Ein Gedicht zur rechten Zeit. Ein Gedicht ist kein Gebet, schreibt der Autor Otto Betz. Aber ein Gedicht kann ein Leben lang begleiten, weil es in den Lesenden etwas zum Klingen bringt. In seinem Buch „Atem holen in der Welt der Poesie“ geht der Religionspädagoge 75 Gedichten von Johann Wolfgang von Goethe bis Hilde Domin auf den Grund. In „Sensible Wege“ zum Beispiel spricht der Schriftsteller Reiner Kunze von der Sensibilität der Erde – kein Baum und keine Wurzel dürfen gerodet werden, weil die Quellen sonst versiegten – und vergleicht sie mit dem Seelenleben des Menschen: „wie viele Bäume werden / gefällt, wie viele wurzeln / gerodet / in uns“. Otto Betz führt das Bild weiter und denkt sich den Menschen als pflegebedürftigen Garten, mit geistigem Baumbestand und seelischem Grundwasser. Otto Betz hat die Gedichte in Themenfelder wie Liebe, Schicksal, Leiden und Freuden eingordnet. Mit seinem Buch legt er eine feine Sammlung von Gedichten aus mehreren Epochen vor und reichert sie mit seinen Interpretationen an.

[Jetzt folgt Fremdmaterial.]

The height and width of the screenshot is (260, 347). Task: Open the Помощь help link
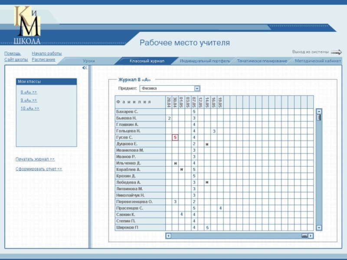13,53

Das Kunstprojekt der katholischen Kirche. Freude, Trauer, Hoffnung, Angst der Menschen von heute kennenzulernen – diese neue Richtung hat das zweite Vatikanum mit der Pastoralkonstitution „Gaudium et spes“ vorgegeben. Sich mit Kirche „ad dextra“ (nach draußen) zu befassen, war das Thema. Papst Franziskus wird heute nicht müde, die Kirche und ihre Gläubigen aufzurufen, an die Ränder der Gesellschaft zu gehen.

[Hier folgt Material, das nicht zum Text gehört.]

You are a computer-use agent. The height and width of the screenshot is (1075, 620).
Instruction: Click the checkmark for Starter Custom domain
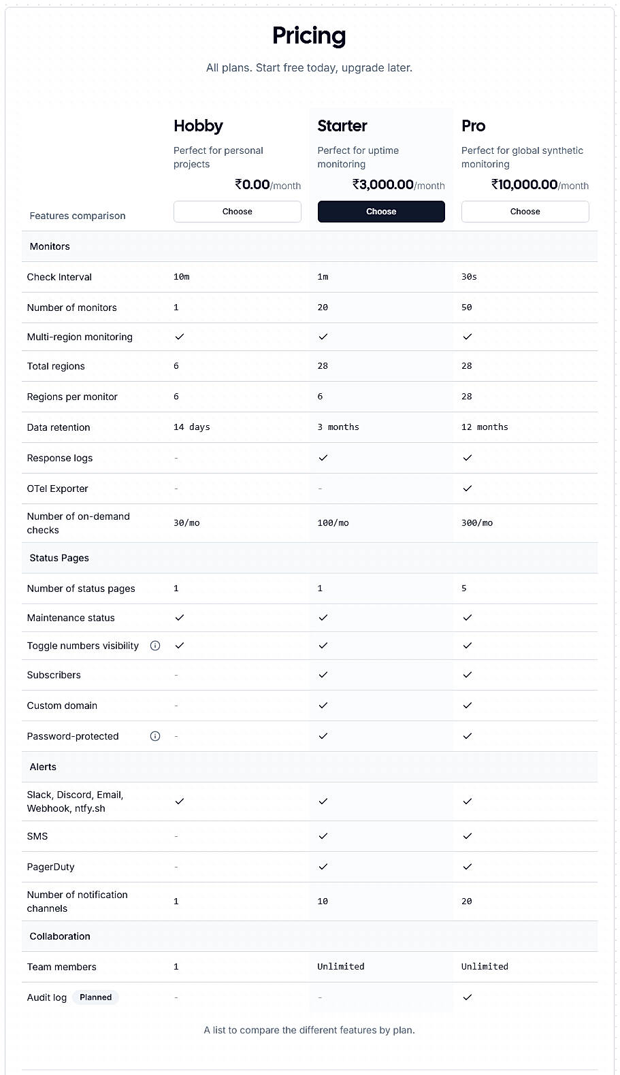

Das Konzilsjubiläum wurde 2015 in Deutschland groß gefeiert, ein eigenes Kunstprojekt an elf Standorten initiiert, das ebenfalls den Titel „Freude, Trauer, Angst, Hoffnung“ trug. Eine möglichst große Anzahl an Kunstsparten sollte berücksichtigt, Kurator/innen beauftragt und Künstler/innen eingeladen werden, relativ frei zu agieren. Auch hier das Thema: Was treibt die Menschen von heute an? Welche Probleme sollte Kirche in den Blick nehmen? Der vorliegende Band dokumentiert die Projekte: u.a. ein Straßentheater in Konstanz, zeitgenössische Ausstellungen in Köln, Düsseldorf und im Kloster Lorsch, ein Chorkonzert mit 3000 jungen Sänger/innen sowie drei Uraufführungen und ein Literaturfest in München. Dazu gab es Begleitveranstaltungen wie Autorengespräche und Filmabende. Die jeweiligen Veranstaltungen wurden von bis zu 2000 Menschen besucht und die Herausforderung „Kunst unserer Zeit“ angenommen: „Weil wir in einem Zeitalter leben, das weitgehend vom Nutzenkalkül regiert wird, (...) und weil wir in einer Gesellschaft leben, die uns die großen Fragen ausreden will, sind Menschen wichtig, die uns lehren, an den großen Fragen festzuhalten: Und da rangieren die Künstler sicher an vorderster Stelle“, erklärt Kardinal Lehmann in seinem einleitenden Beitrag dazu. Das Kunstprojekt zeigt, wie anziehend und spannend Kunst mit Qualitätsanspruch sein kann.
Das Büchlein ist ein Ideengeber für alle, die bei der Langen Nacht der Kirchen wieder einmal ein Projekt einreichen oder im Dekanat ein Kunstprojekt planen wollen. Kunst wirkt, habt keine Angst! – Mit einem Vorwort von Karl Kardinal Lehmann.